# The records
>>>
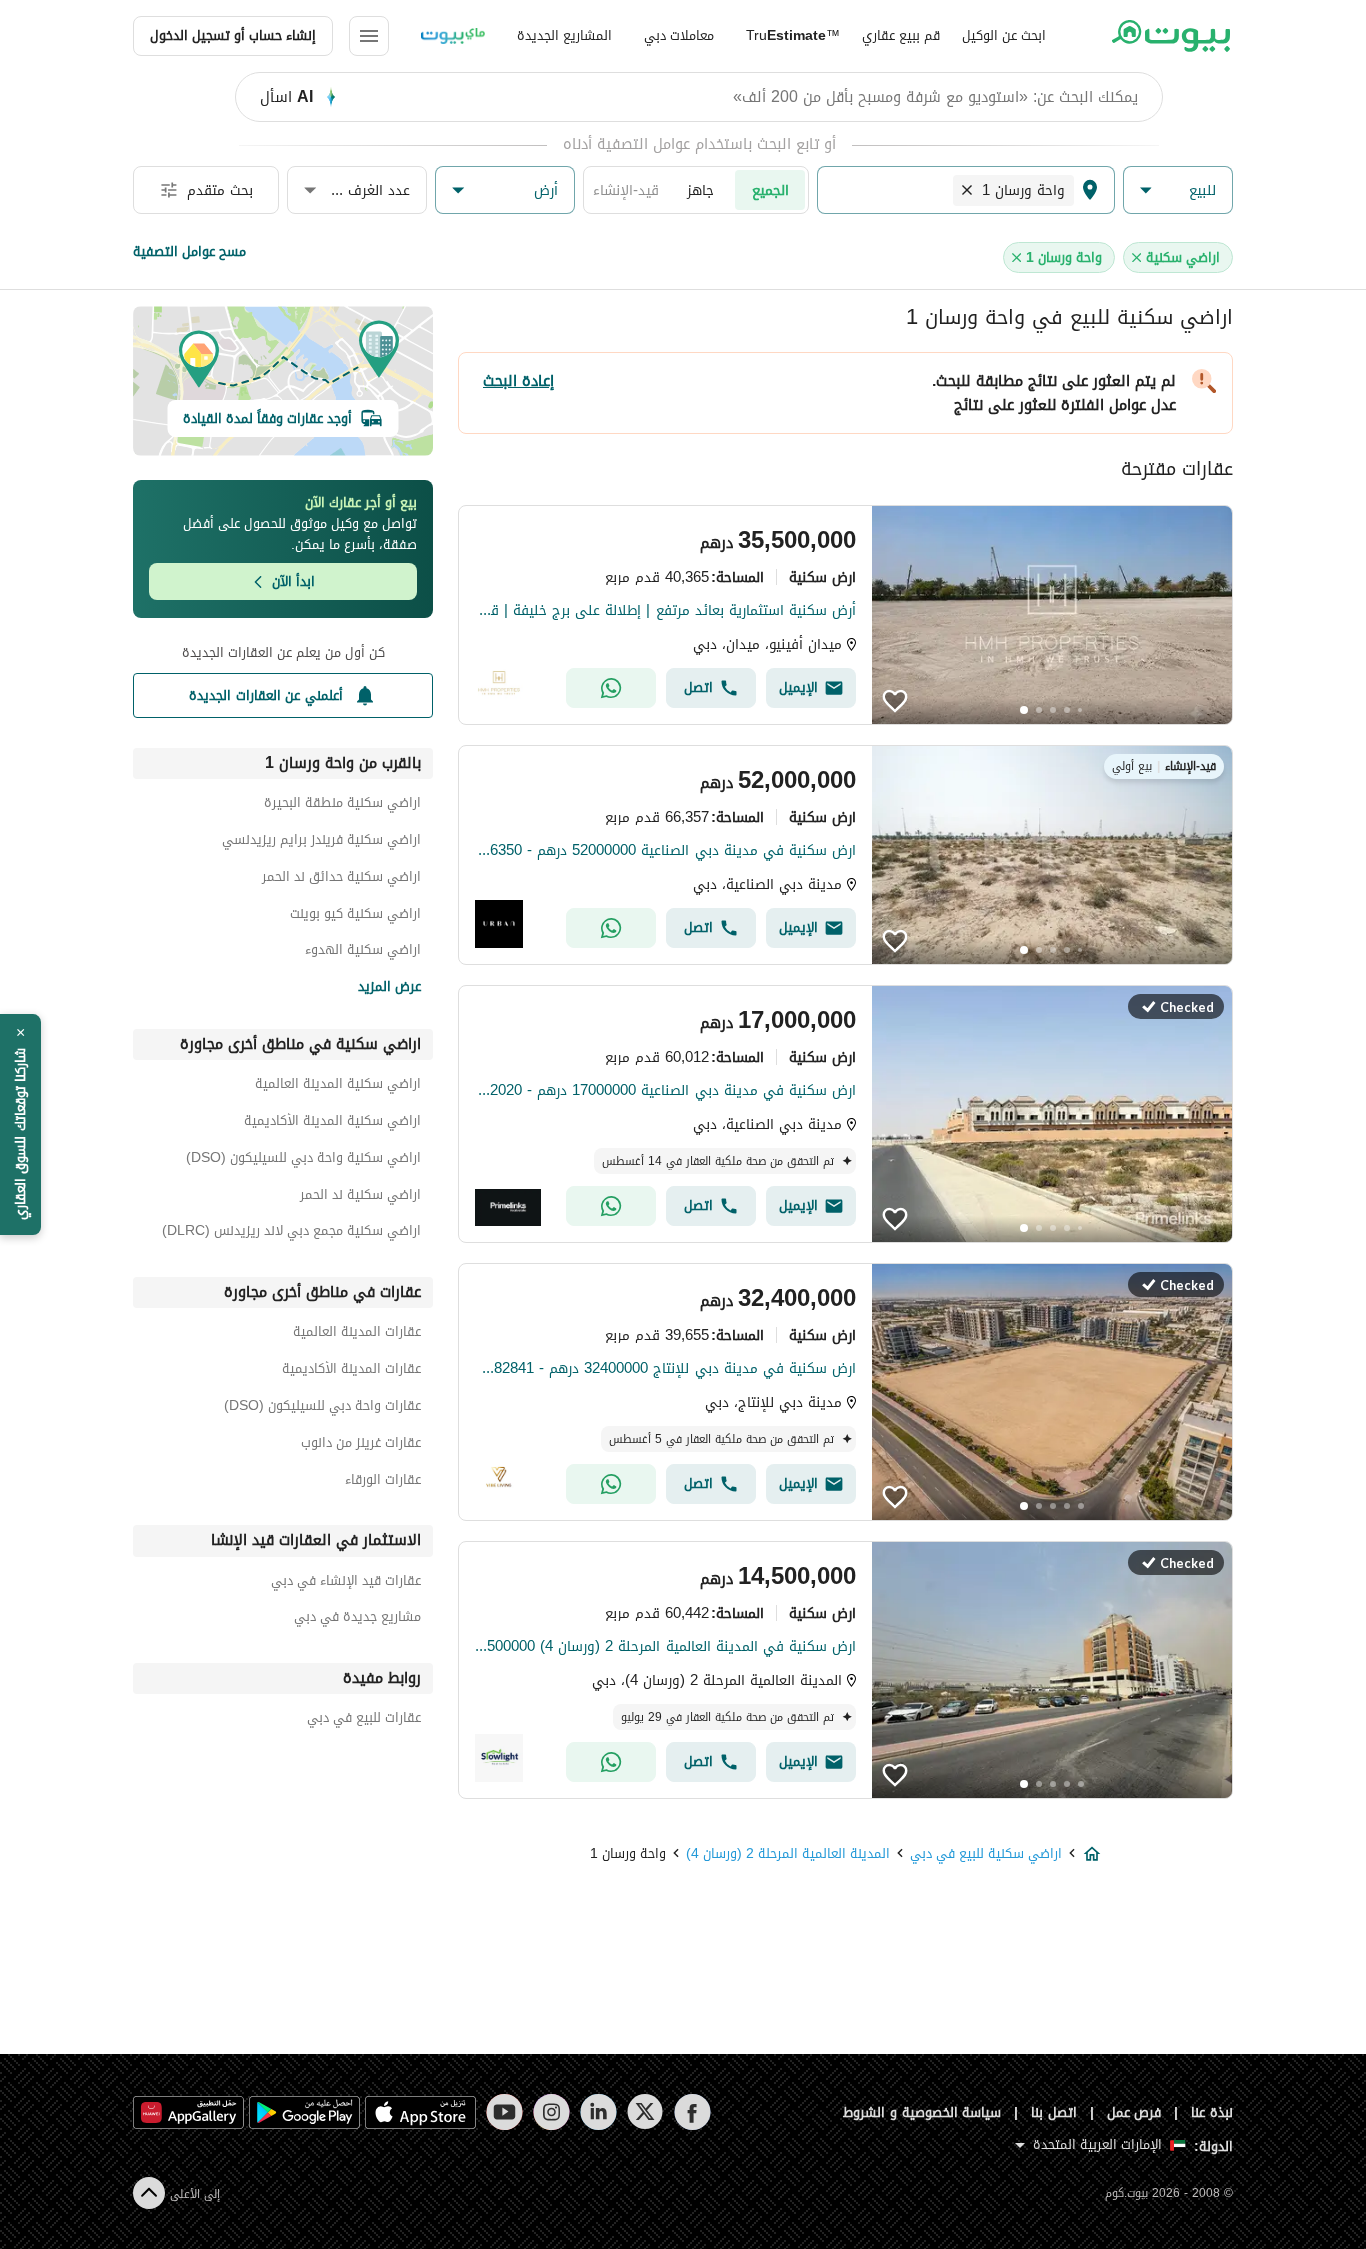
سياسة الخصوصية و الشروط (922, 2112)
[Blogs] (453, 36)
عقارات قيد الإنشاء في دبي (346, 1583)
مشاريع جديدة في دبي (357, 1619)
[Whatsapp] (611, 688)
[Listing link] (845, 615)
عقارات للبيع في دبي (364, 1720)
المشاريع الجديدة (564, 35)
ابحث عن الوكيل (1004, 35)
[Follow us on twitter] (645, 2112)
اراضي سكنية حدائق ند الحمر (341, 879)
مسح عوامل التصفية (189, 251)
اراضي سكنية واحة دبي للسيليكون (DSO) (303, 1160)
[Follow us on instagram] (551, 2112)
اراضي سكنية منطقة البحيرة (342, 805)
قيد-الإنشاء (626, 190)
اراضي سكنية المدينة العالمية (338, 1086)
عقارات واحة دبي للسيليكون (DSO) (322, 1408)
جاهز (700, 190)
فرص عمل (1134, 2112)
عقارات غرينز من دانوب (361, 1445)
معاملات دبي (679, 35)
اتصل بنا (1054, 2112)
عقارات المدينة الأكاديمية (351, 1371)
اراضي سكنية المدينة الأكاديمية (332, 1123)
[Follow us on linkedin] (598, 2112)
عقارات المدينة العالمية (357, 1334)
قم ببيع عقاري (901, 35)
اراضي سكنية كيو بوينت (355, 916)
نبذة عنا (1212, 2112)
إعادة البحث (518, 381)
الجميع (770, 190)
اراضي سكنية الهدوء (363, 952)
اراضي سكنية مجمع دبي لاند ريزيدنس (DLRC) (291, 1233)
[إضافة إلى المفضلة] (895, 701)
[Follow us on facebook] (692, 2112)
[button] (1178, 190)
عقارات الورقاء (383, 1482)
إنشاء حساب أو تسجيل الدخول (233, 35)
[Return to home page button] (1170, 36)
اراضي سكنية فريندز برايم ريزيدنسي (321, 842)
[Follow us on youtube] (504, 2112)
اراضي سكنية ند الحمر (360, 1197)
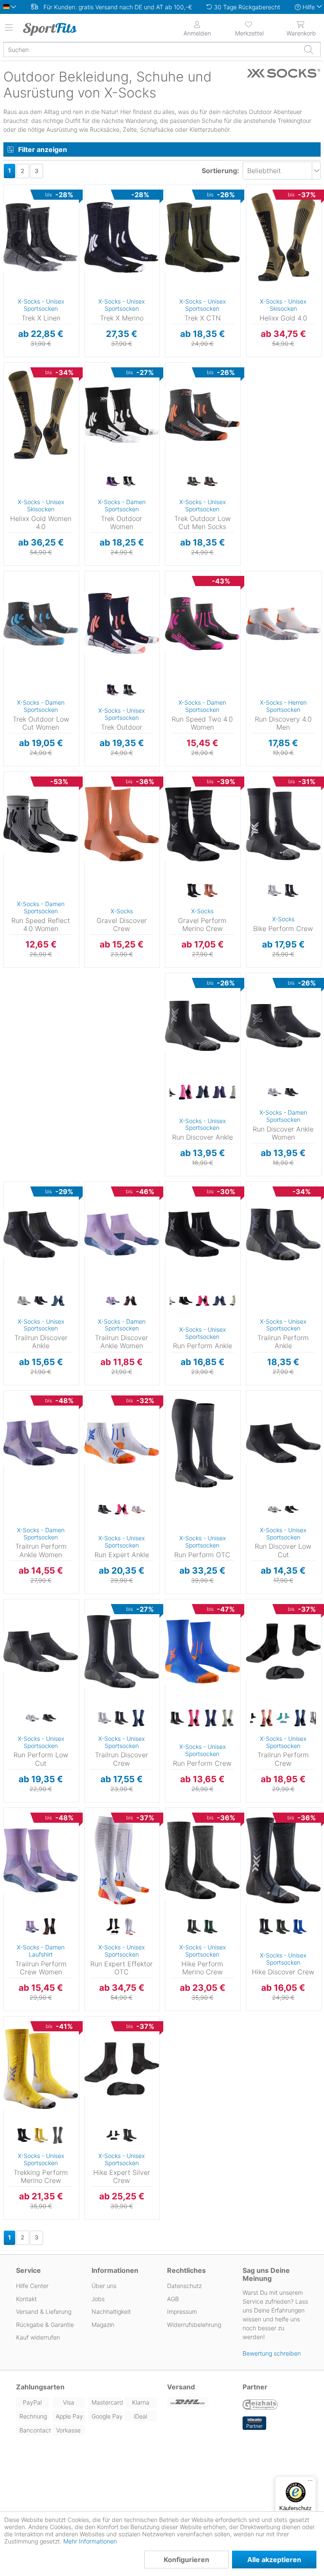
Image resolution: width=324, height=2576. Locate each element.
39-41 (12, 199)
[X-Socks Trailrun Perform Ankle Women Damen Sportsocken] (40, 1443)
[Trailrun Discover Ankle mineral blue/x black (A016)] (57, 1300)
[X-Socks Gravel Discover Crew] (121, 824)
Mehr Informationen (90, 2541)
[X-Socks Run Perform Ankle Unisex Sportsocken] (202, 1234)
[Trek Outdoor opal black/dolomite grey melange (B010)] (130, 690)
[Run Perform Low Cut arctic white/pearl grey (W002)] (32, 1718)
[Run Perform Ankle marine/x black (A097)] (219, 1300)
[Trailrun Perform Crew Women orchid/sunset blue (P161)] (32, 1927)
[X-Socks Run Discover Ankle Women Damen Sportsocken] (283, 1025)
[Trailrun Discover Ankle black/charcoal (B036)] (40, 1300)
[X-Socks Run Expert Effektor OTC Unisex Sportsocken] (121, 1860)
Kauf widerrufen (38, 2337)
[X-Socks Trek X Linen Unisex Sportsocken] (40, 237)
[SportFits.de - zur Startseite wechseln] (57, 29)
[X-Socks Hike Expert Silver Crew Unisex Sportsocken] (121, 2069)
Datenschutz (184, 2285)
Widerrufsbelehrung (194, 2324)
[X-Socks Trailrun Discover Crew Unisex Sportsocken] (121, 1652)
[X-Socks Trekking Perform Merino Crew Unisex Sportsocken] (40, 2069)
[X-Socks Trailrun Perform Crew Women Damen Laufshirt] (40, 1860)
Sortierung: (220, 170)
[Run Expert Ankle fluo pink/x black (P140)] (121, 1509)
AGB (173, 2298)
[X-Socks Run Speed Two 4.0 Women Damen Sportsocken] (202, 623)
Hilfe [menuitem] (308, 7)
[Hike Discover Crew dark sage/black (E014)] (283, 1927)
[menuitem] (249, 28)
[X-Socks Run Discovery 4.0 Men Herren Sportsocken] (283, 623)
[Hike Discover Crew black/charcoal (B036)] (266, 1927)
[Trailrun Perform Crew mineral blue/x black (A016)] (300, 1718)
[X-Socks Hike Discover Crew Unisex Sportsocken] (283, 1860)
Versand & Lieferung (43, 2311)
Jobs (98, 2298)
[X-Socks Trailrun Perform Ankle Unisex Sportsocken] (283, 1234)
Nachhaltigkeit (111, 2311)
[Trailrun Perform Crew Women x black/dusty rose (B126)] (49, 1927)
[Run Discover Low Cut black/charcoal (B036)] (291, 1509)
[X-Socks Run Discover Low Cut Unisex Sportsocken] (283, 1443)
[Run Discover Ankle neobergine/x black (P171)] (219, 1092)
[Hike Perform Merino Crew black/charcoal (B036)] (194, 1927)
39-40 (12, 389)
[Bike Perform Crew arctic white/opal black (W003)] (274, 890)
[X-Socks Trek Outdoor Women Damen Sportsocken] (121, 415)
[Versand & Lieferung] (199, 2402)
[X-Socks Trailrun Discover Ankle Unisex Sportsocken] (40, 1234)
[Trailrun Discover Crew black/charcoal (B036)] (121, 1718)
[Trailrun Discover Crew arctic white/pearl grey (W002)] (104, 1718)
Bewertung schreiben (272, 2353)
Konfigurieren (186, 2559)
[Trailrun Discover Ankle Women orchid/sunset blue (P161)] (113, 1300)
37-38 (12, 377)
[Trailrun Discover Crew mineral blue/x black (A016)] (138, 1718)
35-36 (12, 365)
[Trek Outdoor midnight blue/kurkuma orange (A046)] (113, 690)
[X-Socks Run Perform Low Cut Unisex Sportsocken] (40, 1652)
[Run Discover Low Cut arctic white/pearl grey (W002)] (274, 1509)
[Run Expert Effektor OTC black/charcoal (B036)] (113, 1927)
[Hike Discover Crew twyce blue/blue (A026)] (300, 1927)
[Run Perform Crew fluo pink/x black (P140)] (194, 1718)
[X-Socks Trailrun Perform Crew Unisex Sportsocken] (283, 1652)
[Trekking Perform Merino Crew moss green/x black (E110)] (57, 2135)
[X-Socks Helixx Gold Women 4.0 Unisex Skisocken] (40, 415)
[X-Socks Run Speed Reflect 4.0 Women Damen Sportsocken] (40, 824)
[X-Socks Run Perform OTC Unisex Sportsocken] (202, 1443)
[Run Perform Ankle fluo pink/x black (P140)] (202, 1300)
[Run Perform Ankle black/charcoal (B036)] (185, 1300)
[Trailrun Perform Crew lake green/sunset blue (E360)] (283, 1718)
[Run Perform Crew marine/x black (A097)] (210, 1718)
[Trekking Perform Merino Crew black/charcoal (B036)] (24, 2135)
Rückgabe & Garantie (45, 2324)
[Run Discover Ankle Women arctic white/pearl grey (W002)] (274, 1092)
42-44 (12, 211)
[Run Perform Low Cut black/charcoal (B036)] (49, 1718)
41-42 (12, 401)
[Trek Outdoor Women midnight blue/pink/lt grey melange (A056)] (113, 481)
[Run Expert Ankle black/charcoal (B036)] (104, 1509)
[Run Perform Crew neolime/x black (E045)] (227, 1718)
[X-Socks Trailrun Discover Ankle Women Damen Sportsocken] (121, 1234)
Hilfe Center (32, 2285)
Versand (181, 2387)
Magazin (103, 2324)
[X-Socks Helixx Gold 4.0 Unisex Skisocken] (283, 237)
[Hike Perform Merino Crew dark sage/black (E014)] (210, 1927)
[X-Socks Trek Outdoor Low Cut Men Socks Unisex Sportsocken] (202, 415)
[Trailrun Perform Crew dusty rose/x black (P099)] (266, 1718)
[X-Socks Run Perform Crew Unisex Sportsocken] (202, 1652)
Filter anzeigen (42, 149)
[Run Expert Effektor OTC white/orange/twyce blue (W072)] (130, 1927)
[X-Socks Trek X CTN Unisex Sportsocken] (202, 237)
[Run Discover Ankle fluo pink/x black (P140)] (185, 1092)
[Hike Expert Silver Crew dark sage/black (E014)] (130, 2135)
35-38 (12, 187)
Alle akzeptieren (274, 2559)
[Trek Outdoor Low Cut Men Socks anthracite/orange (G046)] (210, 481)
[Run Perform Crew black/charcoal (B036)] (177, 1718)
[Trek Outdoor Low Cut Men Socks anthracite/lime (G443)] (194, 481)
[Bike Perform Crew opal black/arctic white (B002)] (291, 890)
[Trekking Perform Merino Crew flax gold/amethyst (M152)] (40, 2135)
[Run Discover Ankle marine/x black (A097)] (202, 1092)
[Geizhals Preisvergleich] (260, 2405)
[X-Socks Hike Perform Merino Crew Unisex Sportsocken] (202, 1860)
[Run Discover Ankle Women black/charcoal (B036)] (291, 1092)
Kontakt (26, 2298)
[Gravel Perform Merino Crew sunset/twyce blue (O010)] (210, 890)
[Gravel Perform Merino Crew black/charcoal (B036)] (194, 890)
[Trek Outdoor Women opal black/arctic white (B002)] (130, 481)
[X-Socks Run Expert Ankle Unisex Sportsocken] (121, 1443)
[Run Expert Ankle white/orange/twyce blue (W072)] (138, 1509)
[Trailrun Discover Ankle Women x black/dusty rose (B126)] (130, 1300)
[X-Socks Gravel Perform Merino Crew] (202, 824)
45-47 (12, 224)
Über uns (104, 2285)
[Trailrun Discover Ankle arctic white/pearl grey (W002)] (24, 1300)
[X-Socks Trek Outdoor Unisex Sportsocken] (121, 623)
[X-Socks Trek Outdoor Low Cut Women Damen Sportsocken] (40, 623)
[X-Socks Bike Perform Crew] (283, 824)
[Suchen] (308, 49)
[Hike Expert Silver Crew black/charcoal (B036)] (113, 2135)
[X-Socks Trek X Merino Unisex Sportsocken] (121, 237)
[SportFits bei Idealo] (254, 2423)
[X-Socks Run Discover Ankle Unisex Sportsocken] (202, 1025)
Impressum (182, 2311)
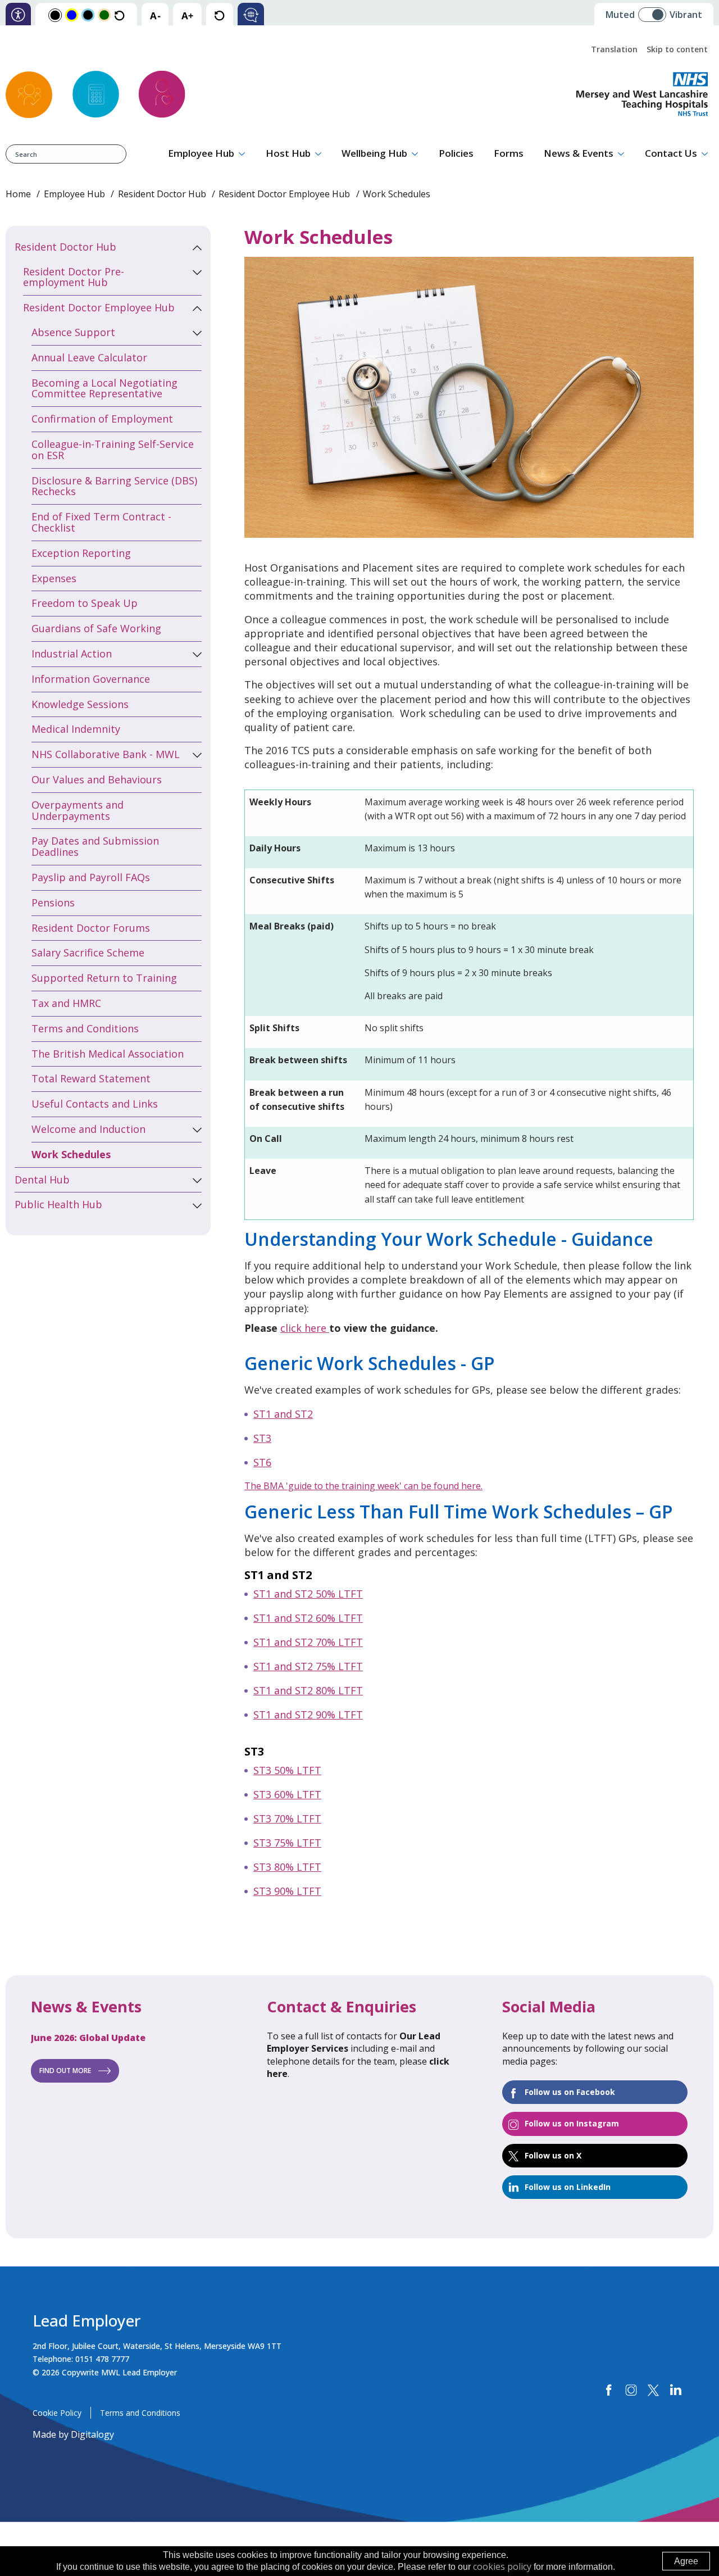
<<<
# What the task requires
Taking the entries above, write out exactly the lines starting with the line containing "[SportFits.de - zur" and going on through the line containing "[X-Socks Trailrun Discover Crew", both included, and nothing else.

# Exercise solution
[SportFits.de - zur Startseite wechseln] (57, 29)
[X-Socks Hike Expert Silver Crew Unisex Sportsocken] (121, 2069)
Datenschutz (184, 2285)
Widerrufsbelehrung (194, 2324)
[X-Socks Trailrun Discover Crew Unisex Sportsocken] (121, 1652)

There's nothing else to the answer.